Father picks up speed and breathes deeply. At fairly regular intervals a beery belch or even one of those farts Rainer particularly dreads fills the old banger. Rainer steers the vehicle down minor roads towards the reservoir, Nature is coming menacingly close, opening wide a yawning chasm to drag him down. The green's growing dazzling and dangerous. So much green. Like a vast hollow made of spinach. Father's wrist is working away ambitiously, he undid the top button back at the pub and now undoes others. You have to have room to manoeuvre. Father is approaching his climax at top speed and his son the reservoir likewise. The reservoir lies deserted in the feeble afternoon warmth, it is still far too cold to go swimming, you can't do that till summer. Father gives his son a man-to-man look. The son does not return his gaze but stares straight ahead. Light is mirrored on a ruffled surface. The water murmurs in amazement: What, it's this cold and you want to come in? A pair of wild ducks lift off, flapping and spraying. Sauve qui peut, it's familiar enough and no one wants to die too if some jerk takes his own life. The trees rustle as one man.
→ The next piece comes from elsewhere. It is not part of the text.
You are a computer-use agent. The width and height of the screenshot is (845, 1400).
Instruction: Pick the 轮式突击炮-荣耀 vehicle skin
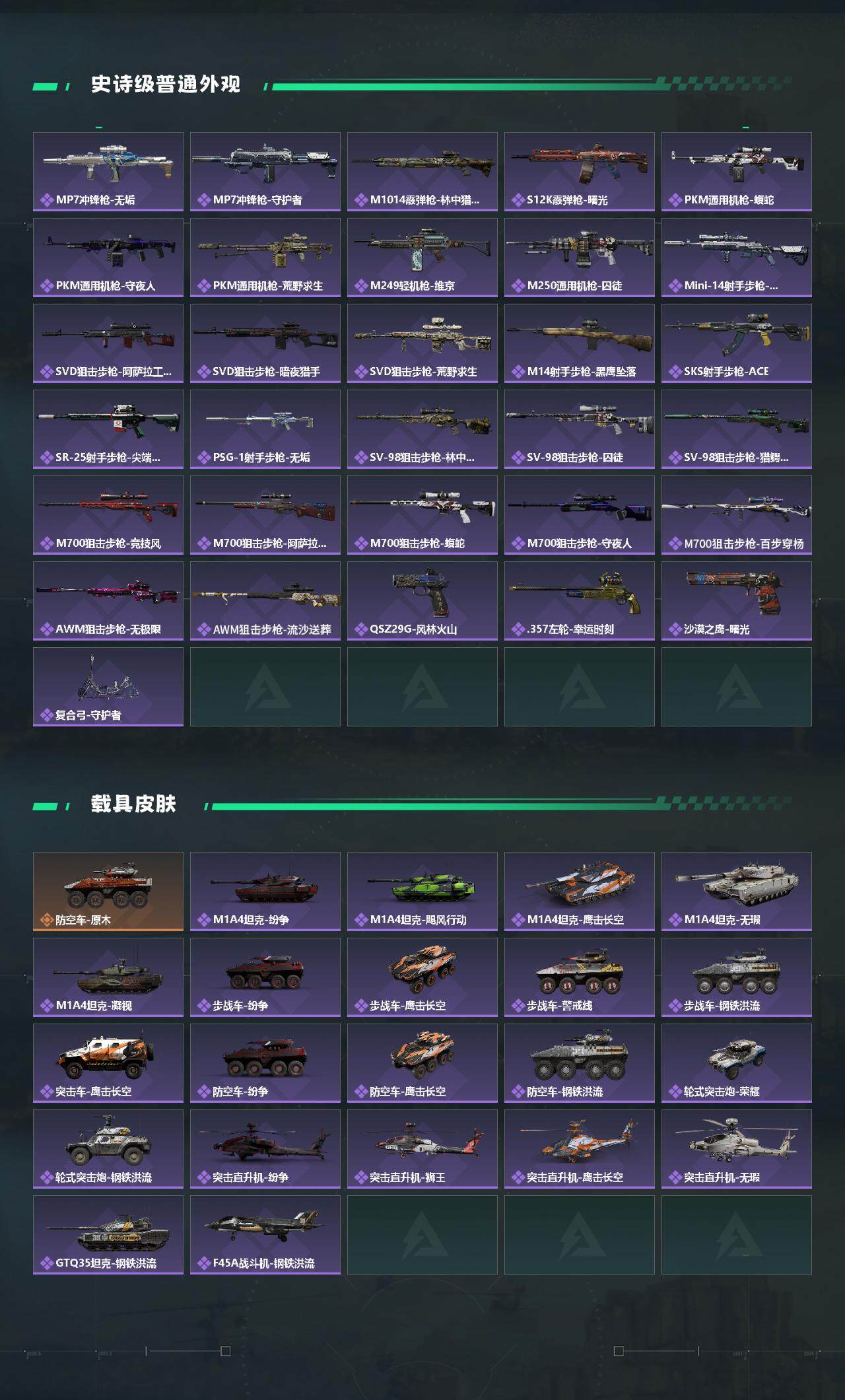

Now we're both going to die together, horrible, thinks Rainer, putting his foot down, and instantly the engine, which is relatively feeble but still powerful enough, starts to roar. Have you gone crazy, boy? The water's surface beckons, keen to embrace them. At last something's happening for a change at this dreary time of year. It's very deep here because the water has been dammed up artificially. Nature cannot always come up with dangers of this kind on its own. The gravel on the shore squeals in agony. With a scream the springtime landscape swings round and waves a stop sign. Stop! No going past this point. Danger. Millions of tiny creatures are run over, their faint warnings fall silent. Somewhere or other a watchdog barks, it has no freedom and has never known what freedom is because it has always been on a chain. It doesn't pine for the unknown. A peasant with chickenfeed in her apron gawps at them. The juices are beginning to rise in the grass because it senses the approach of summer. The water's edge surges towards them to welcome them, well well, today of all days, and we were thinking nothing was going to happen. Air-borne creatures drone on, flying low, but cannot be heard above the noise of the car engine.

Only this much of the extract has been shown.